◆ Set problem 1 ◆
From the Davos forum page, list every person who signed a reader comment, giving each name once.
◆ Set problem 2 ◆
Transcribe the Davos forum page word for word, starting with "The annual meeting" and going on through "of the world.".
◆ Set problem 3 ◆
Go on with the Davos forum page from the point where it stops.

◆ Page excerpt ◆
↓

The annual meeting of the World Economic Forum is underway in the Swiss resort of Davos with unprecedented security.

The Swiss authorities say any aircraft making unauthorised flights over Davos could be shot down.

A major part of the discussions at the forum will be how to restore confidence in the global economy.

The United States led war against terrorism could soon lead to military action in Iraq.

This could pose a further threat to an economic system already shaken by stock market falls, corporate scandals, and threatened by poor economic growth in many parts of the world.

How do you think confidence in the global economy can be restored? Has your trust in world business and political leaders been shaken?

This debate is now closed. Read a selection of your comments below.


Your reaction

There must be a certain amount of balance in this world

Ron Brandenburg, the Netherlands
The world of today is a dangerous place to live in because of its human predators. If we truly want a world with a minimum of disorder where our children can live in peace and without fear of the future we have to change the fundamentals of our economy in the first place so it will lose its ability to divide the world into excessive wealthy and extreme poor countries. There must be a certain amount of balance in this world to preserve the habitat for all living creatures.
Ron Brandenburg, the Netherlands

Lots of people here are whining about my government isn't doing this, the USA is the cause of everything bad in the world, capitalism is evil etc. Yet at the same time their houses are probably full of goods made by poorly paid workers in the rest of the world, they probably eat fish when cod is almost extinct, and they almost certainly drive around in cars polluting the atmosphere and causing global warming. Wake up to the fact that it is you, the consumer, that is controlling the global economy!
Russ, UK

Their ideal is to market the Western model worldwide

Pete, Canada
The corporate world will develop any country it can exploit for its own reasons. It won't operate anywhere profits can't be had. It will not discuss family or community or ideology or justice if these things alter consumer trends they need to put in place to ensure profit, ownership and growth. Their ideal is to market the Western model worldwide and they will have their way. Once the world is covered in automobiles and pavement, we can all go home at the end of our workday, to watch our coloured TVs and learn about the pending oil, plastic, food and steel shortages. Of course, that won't bother the corporations or their elite. They'll make a profitable business out of it.
Pete, Canada

In addition to solving the developed world's problems, we need to foster a culture of personal responsibility with regard to the developing world. This culture is partially existent in the USA, with many people giving large charitable donations, but is very low-key in nanny-state countries, like the Eurozone ones, because people generally assume the government will look after overseas development. However, we need to improve the developed world economies so that people will be able to give out of abundance.
Graeme Phillips, UK

A world economic forum will only restore confidence in the global economy if it works for all the people of the globe and not under orders from and in the interests of the wealthy few. Honest representative governments are as rare in the industrialised world as they are in the currently excluded sidelined developing world. Davos is a junket and an insult to those who die right now from debt, Aids/HIV, hunger, and lack of the basics for living.

↑

◆ Dataset excerpt ◆
↓

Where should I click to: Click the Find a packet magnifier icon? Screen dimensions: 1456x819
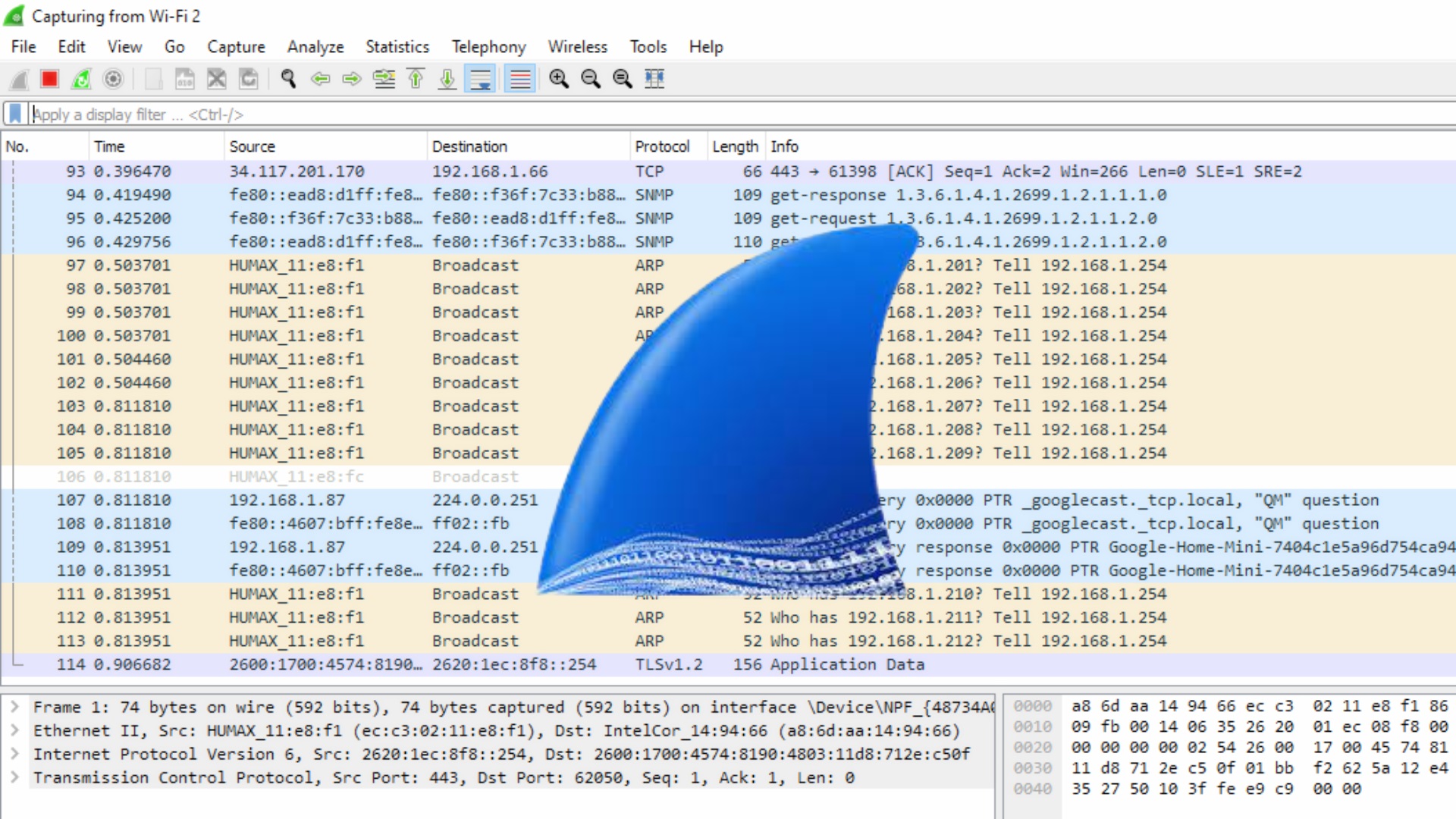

↑

◆ Task result 1 ◆
Ron Brandenburg
Russ
Pete
Graeme Phillips

◆ Task result 2 ◆
The annual meeting of the World Economic Forum is underway in the Swiss resort of Davos with unprecedented security.

The Swiss authorities say any aircraft making unauthorised flights over Davos could be shot down.

A major part of the discussions at the forum will be how to restore confidence in the global economy.

The United States led war against terrorism could soon lead to military action in Iraq.

This could pose a further threat to an economic system already shaken by stock market falls, corporate scandals, and threatened by poor economic growth in many parts of the world.

◆ Task result 3 ◆
Maire, Ireland

The greater threat to mankind doesn't come from terrorism but rather from a blinkered view that we can continually plunder Earth's already diminishing resources

Robert Antony, England
Let's just say, for arguments sake, the world economy grows at a steady 3% per year. With that figure at hand, production and consumption doubles in 24 years. And, after another 14 years is three times bigger still. After 47 years it has quadrupled - 4 times more production! 4 times more consumption! These figures may delight economists and business men but the Earth's capacity to sustain perpetual growth is questionable. The greater threat to mankind doesn't come from terrorism but rather from a blinkered view that we can continually plunder Earth's already diminishing resources to fuel our insatiable appetite for consumer goods.
Robert Antony, England

I would like to say that I am as a Swiss American, proud and pleased that the Swiss are making an attempt; as conference host, to engender insightful discussion about these vitally important world issues. It is clear that it is something that is important because it is showing the world that for whatever opinion someone may have; at least it is promoting some useful discussion.
Daniel W. Furrer, United States of America

Given the nature of the concerns driving market downturn, we should look to confidence in the global economy being restored by changing the culture of corporate governance. Executives are being presented with the wrong incentives-large share options, large bonuses and golden parachutes all encourage unsustainable expansion to inflate the share price of their firm; this ultimately leads to the kind of problems (Enron, Worldcom) we are observing at the moment.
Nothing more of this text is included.